The greasy response to virus infections

Abstract

Virus replication requires lipid metabolism, but how lipids mediate virus infection remains obscure. In this issue, Amini-Bavil-Olyaee et al. (2013) reveal that IFITM proteins disturb cholesterol homeostasis to block virus entry. Previously, in Cell, Morita and colleagues (2013) showed the antiviral potency of the lipid mediator protectin D1.

Figure 1

The interferon response upregulates expression of IFITM proteins and increases the conversion of cholesterol to 25HC IFITM3 expressed at late endosomal compartments (LE) interacts with vesicle-associated membrane protein (VAMP)-associated protein A (VAPA) disrupting the endoplasmic reticulum (ER) resident complex between oxysterol binding protein (OSBP) and VAPA. 25-hydroxycholesterol (25HC) mediates the translocation of OSBP to the Golgi and together, these intracellular changes lead to cholesterol accumulation in LE, blocking virus entry.

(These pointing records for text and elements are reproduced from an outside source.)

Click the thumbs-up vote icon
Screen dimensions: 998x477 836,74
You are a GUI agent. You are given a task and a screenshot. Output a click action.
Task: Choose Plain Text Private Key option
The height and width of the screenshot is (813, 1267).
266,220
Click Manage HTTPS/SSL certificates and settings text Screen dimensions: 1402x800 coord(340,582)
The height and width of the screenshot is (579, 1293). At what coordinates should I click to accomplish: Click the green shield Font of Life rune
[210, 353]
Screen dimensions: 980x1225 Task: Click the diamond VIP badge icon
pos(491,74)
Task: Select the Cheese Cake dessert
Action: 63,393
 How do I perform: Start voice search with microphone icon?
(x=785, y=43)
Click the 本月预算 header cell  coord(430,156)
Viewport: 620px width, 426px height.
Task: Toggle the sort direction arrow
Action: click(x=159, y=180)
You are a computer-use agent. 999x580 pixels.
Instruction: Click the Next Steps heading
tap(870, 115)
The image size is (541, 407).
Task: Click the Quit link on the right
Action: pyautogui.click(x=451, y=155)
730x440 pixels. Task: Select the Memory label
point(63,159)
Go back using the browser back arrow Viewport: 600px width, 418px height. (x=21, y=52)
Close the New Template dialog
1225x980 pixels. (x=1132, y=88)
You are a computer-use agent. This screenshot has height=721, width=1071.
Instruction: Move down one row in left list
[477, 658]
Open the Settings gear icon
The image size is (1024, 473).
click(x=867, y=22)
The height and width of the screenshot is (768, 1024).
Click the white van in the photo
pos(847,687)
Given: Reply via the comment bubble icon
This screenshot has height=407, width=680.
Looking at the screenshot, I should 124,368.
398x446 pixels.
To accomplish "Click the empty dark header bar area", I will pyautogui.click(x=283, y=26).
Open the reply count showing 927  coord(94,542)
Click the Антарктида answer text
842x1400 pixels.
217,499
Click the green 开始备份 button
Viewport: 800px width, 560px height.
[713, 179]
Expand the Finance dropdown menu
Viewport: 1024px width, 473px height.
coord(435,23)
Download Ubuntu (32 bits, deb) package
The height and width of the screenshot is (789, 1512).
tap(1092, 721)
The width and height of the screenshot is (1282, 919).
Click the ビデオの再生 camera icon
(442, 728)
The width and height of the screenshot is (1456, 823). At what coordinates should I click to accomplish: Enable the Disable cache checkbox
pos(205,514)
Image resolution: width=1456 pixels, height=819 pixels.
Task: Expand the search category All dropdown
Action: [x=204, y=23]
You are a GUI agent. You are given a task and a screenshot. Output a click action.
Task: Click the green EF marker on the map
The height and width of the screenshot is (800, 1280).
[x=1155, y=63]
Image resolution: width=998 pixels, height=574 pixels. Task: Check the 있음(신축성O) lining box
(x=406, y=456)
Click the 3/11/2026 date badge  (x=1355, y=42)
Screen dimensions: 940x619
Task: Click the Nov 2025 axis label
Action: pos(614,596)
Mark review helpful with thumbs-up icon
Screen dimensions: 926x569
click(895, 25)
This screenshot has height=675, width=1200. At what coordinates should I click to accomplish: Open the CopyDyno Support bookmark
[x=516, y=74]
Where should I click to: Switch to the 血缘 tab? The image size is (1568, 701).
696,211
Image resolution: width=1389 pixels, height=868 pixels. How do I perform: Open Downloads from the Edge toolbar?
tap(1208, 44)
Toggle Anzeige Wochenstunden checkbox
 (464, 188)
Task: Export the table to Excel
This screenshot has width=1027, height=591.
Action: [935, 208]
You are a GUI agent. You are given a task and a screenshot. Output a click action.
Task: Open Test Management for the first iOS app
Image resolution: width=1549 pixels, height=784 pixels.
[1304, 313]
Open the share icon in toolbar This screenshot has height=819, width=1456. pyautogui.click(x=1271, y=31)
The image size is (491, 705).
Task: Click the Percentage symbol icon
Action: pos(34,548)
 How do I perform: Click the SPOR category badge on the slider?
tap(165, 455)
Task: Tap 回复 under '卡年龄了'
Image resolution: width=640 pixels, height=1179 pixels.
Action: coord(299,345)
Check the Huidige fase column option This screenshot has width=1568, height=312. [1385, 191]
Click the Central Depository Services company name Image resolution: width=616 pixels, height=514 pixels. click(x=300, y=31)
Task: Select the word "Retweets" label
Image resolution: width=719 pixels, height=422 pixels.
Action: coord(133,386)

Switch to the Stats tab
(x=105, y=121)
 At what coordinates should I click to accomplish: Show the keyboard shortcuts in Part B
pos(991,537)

The docosahexaenoic acid (DHA) derived lipid mediator protectin D1 (PD1) inhibits nuclear export of viral RNAs mediated by NXF1. Biosynthesis of DHA is crucially dependent on peroxisomal β-oxidation catalyzed by hydroxysteroid (17-beta) dehydrogenase 4 (HSD17B4). Influenza virus NS1 antagonizes metabolism of DHA derived lipid mediators by its inhibitory interaction with HSD17B4. Host factors, viral factors and interferon stimulated factors are colored in blue, red and green respectively; arrows indicate activation/stimulation or inhibition (rounded ends); plasma membrane (PM), early endosome (EE), late endosome (LE), endoplasmic reticulum (ER), nucleus (N) and peroxisome (P).